As you write out the lines from the one containing "The image size is (1909, 926)." through the last line of the records, keep them exact and leave out pictures.
-----
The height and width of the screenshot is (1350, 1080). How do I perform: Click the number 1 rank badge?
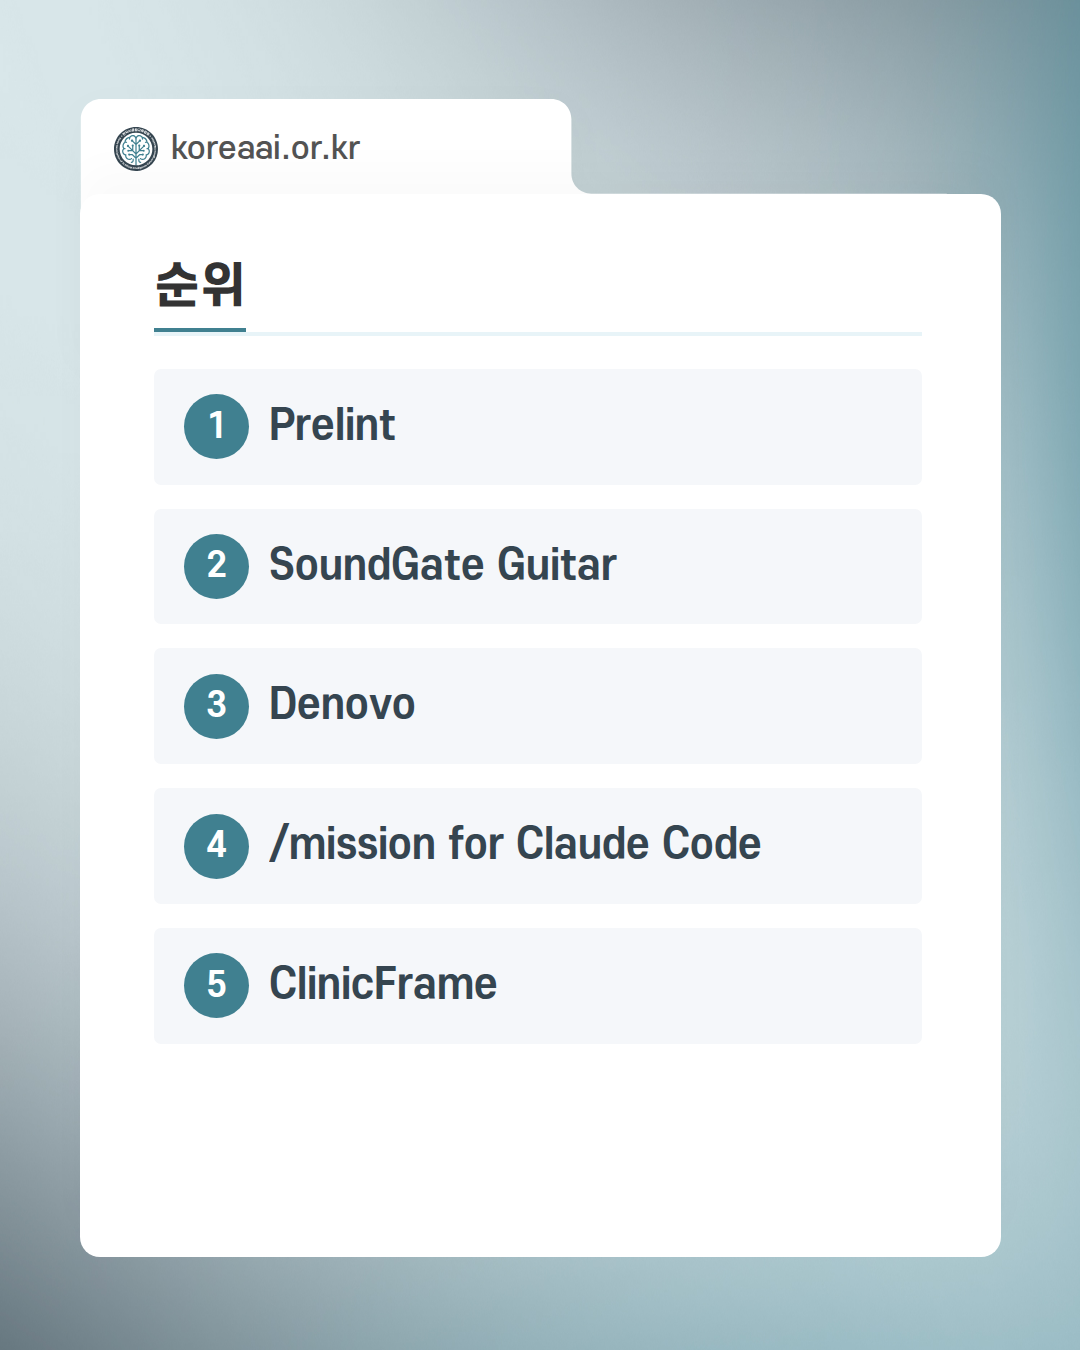pos(216,426)
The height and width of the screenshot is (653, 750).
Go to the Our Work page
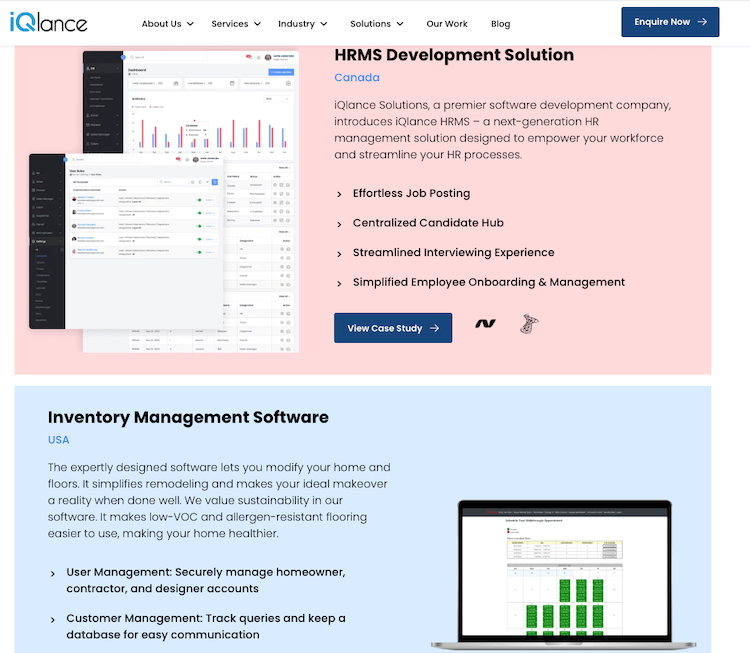tap(447, 23)
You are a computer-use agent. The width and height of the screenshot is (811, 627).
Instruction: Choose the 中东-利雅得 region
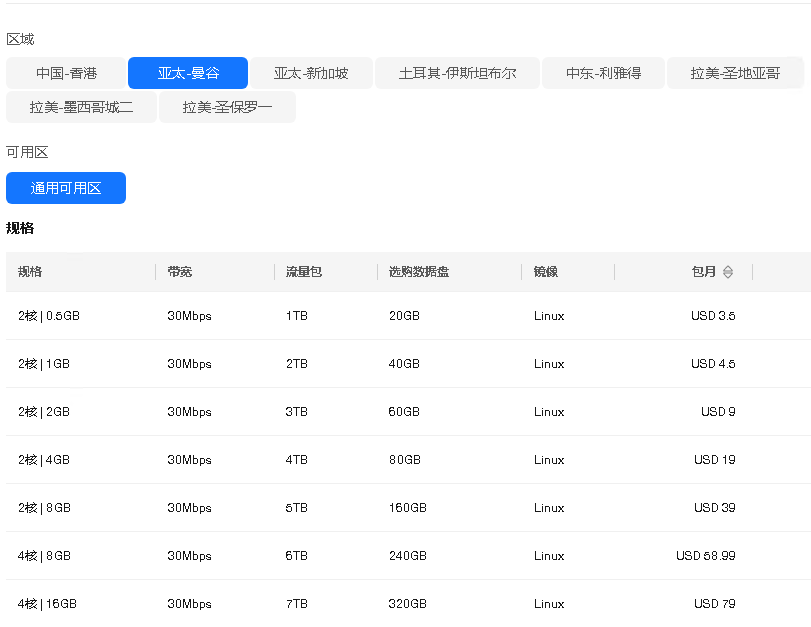(603, 73)
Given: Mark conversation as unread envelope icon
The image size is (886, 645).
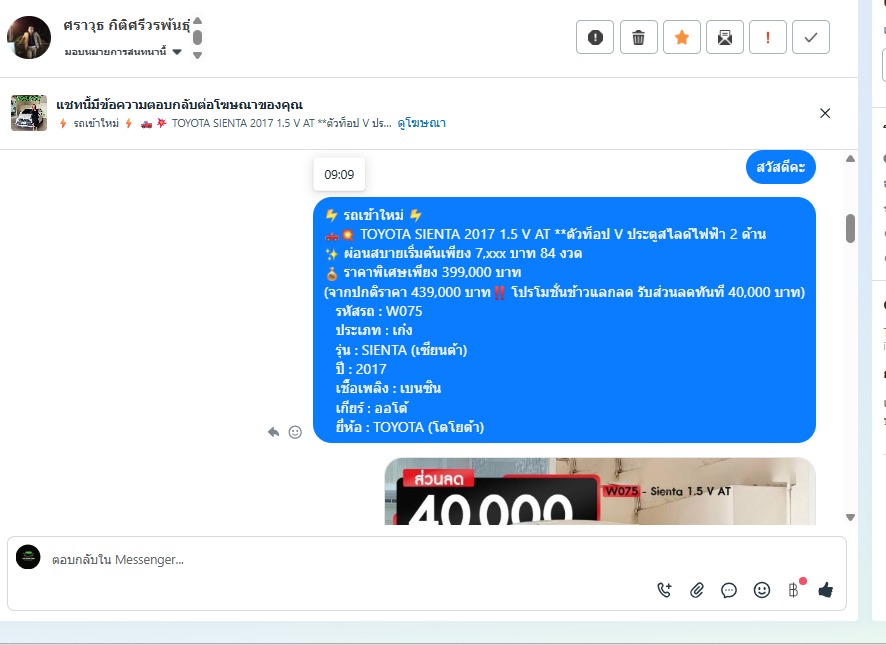Looking at the screenshot, I should coord(724,37).
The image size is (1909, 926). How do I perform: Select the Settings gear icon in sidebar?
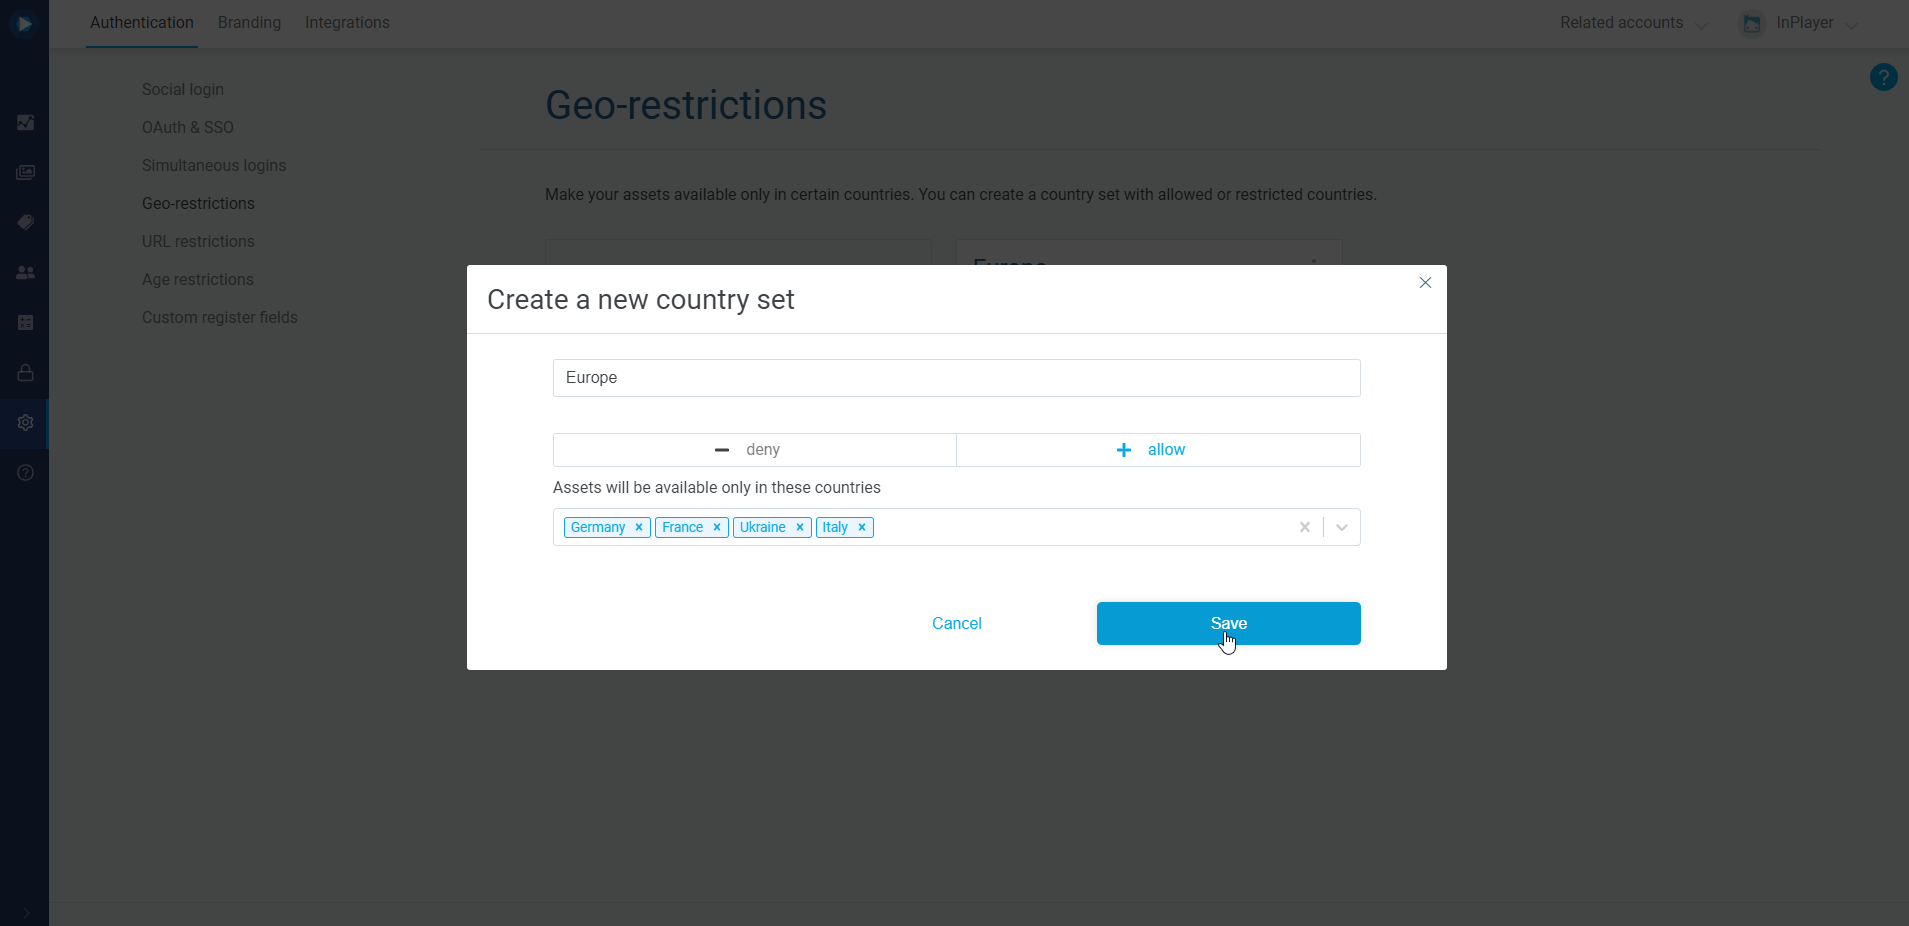click(25, 422)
-----
• _RESPONSE TO THE EXERCISE_:
The image size is (1909, 926). How do I perform: Select the Settings gear icon in sidebar?
click(25, 422)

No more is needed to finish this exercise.